Eicosanoid Production in Nonparenchymal Liver Cells Isolated From Rats Infused With E. coli Endotoxin

Abstract

Continuous i.v. infusion of a nonlethal dose of Escherichia coll endotoxin induced an early (3-h) accumulation of neutrophils in the rat liver followed by a later (30-h) greater extravasation of mononuclear phagocytes (MNP). These inflammatory cells, recovered together by centrifugal elutriation, were analyzed for their potential capacity to metabolize [1-¹⁴C]-AA. Ca²⁺ ionophore A23187 (5 μM) stimulated the release of [1-¹⁴C]-AA from PC and PI both in cells from saline- and ET-infused rats, the latter showing a higher capacity to further metabolize AA to eicosanoids. LTB₄ and 5-HETE were the major metabolites accumulated in cells from rats infused with ET for 3 h, while PGD₂ played the main role in cells from saline-infused rats.
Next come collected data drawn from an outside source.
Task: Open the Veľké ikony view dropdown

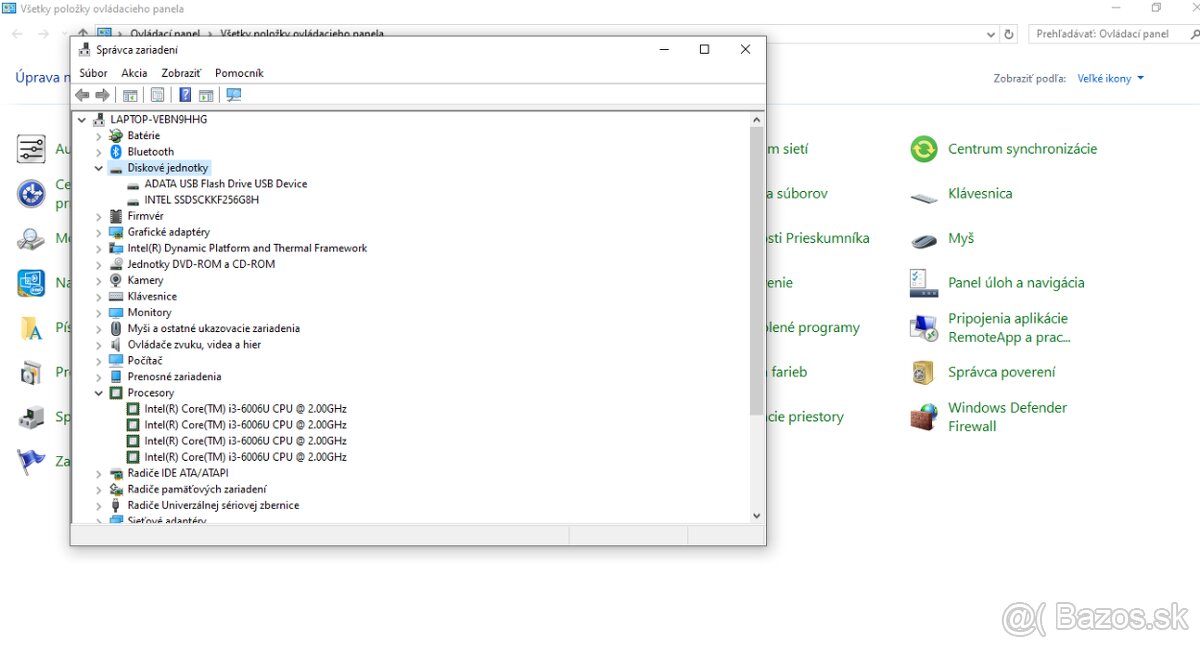Action: [1110, 79]
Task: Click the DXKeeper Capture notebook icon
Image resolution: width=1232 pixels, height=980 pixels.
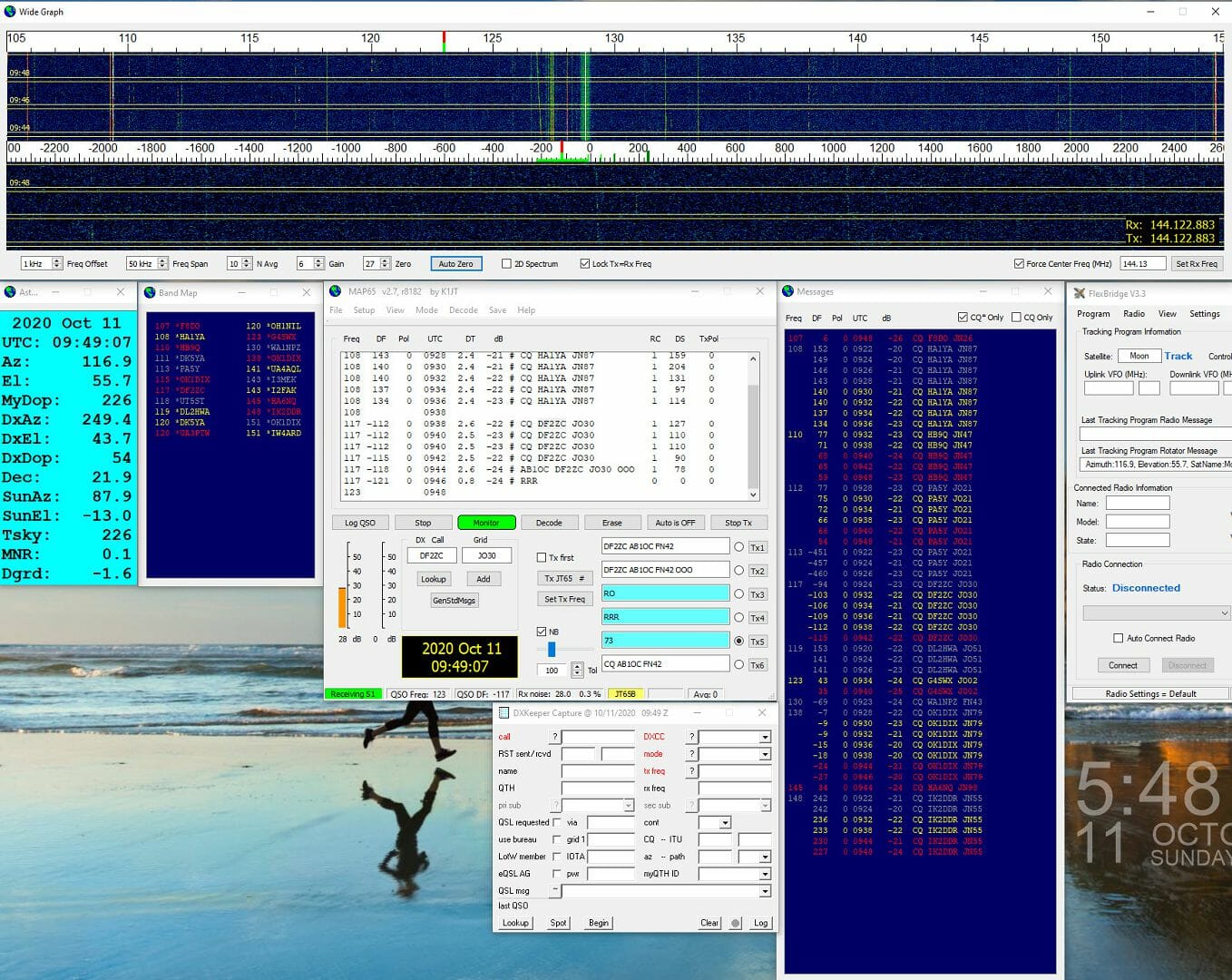Action: [x=504, y=713]
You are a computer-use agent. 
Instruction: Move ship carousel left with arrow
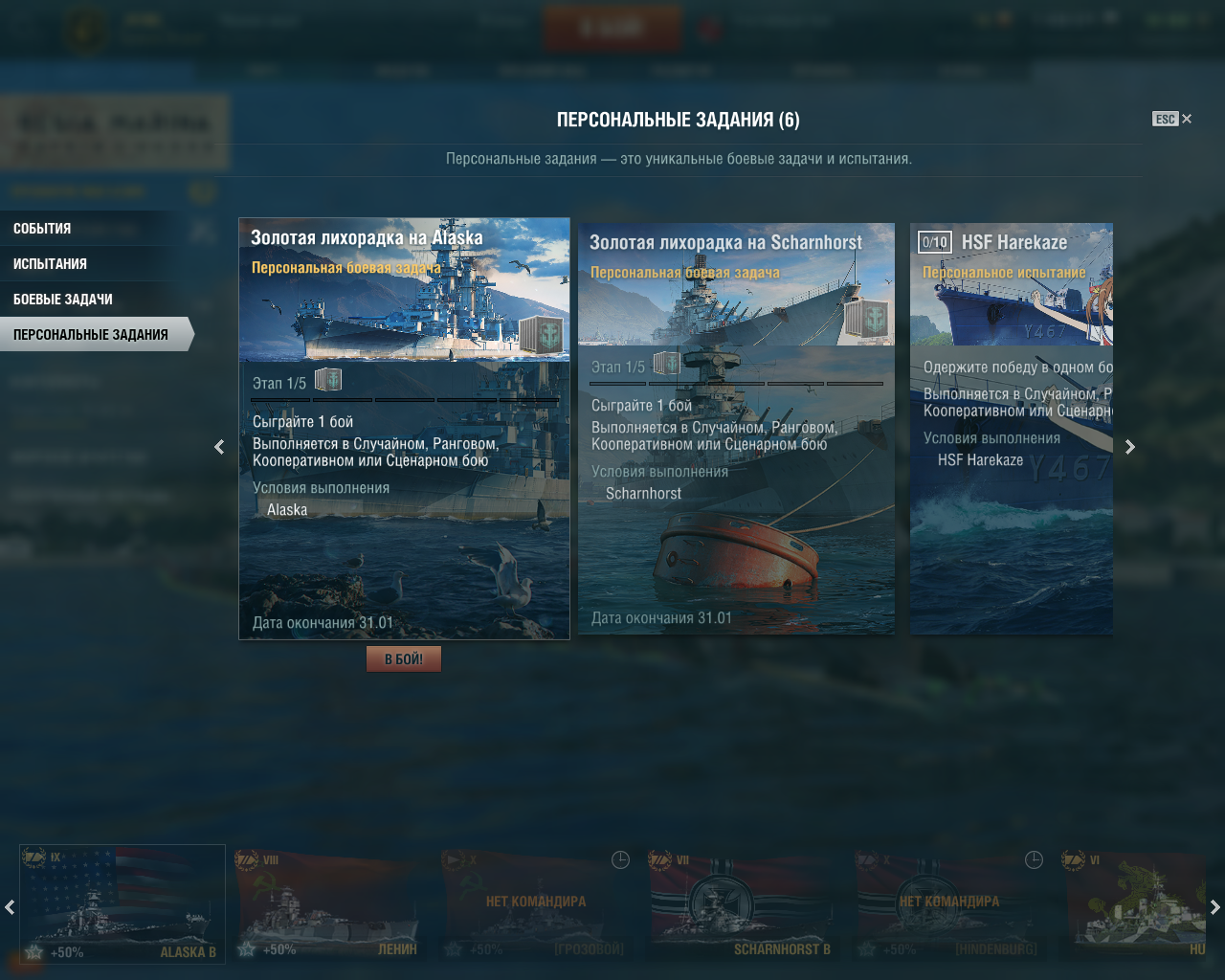[10, 907]
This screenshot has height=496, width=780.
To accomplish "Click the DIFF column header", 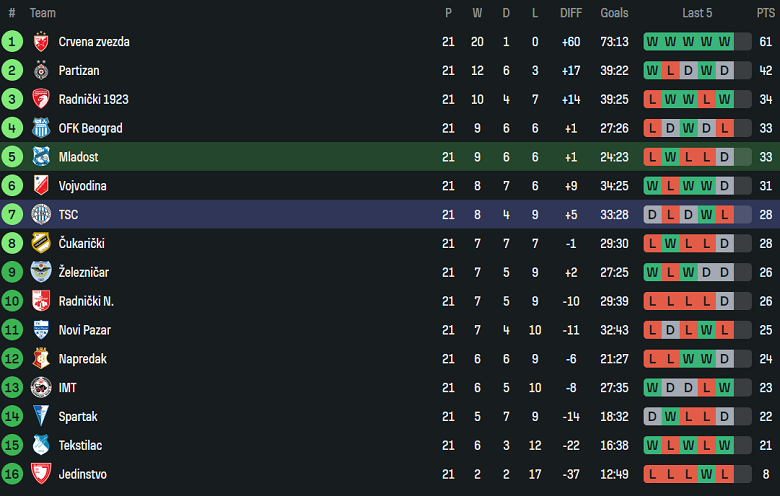I will pos(571,13).
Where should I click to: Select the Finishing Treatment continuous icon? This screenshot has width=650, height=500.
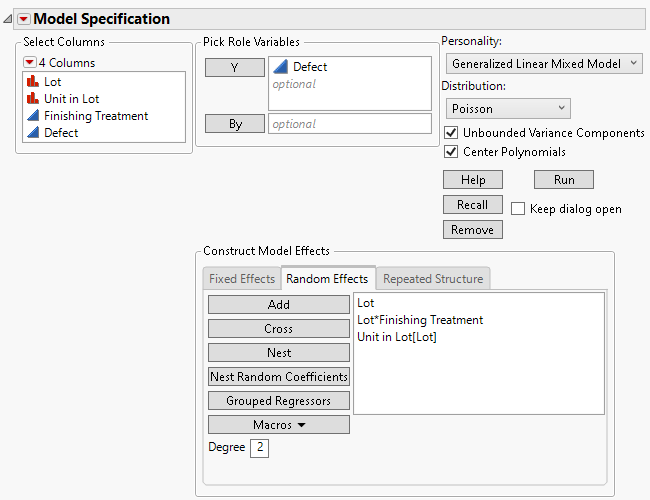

This could reflect [1-¹⁴C]-AA metabolism by PMNP and Kupffer cells, respectively. By 30 h of ET-infusion, a shift from PGD₂ to PGE₂ release was observed. These results suggest that eicosanoids released by nonparenchymal cells (i.e., Kupffer and endothelial cells) and PMNP in the liver of ET-infused rats may alter the normal intercellular information flow between parenchymal and nonparenchymal cells, contributing to the severe impairment in liver function and metabolism during endotoxicosis and sepsis.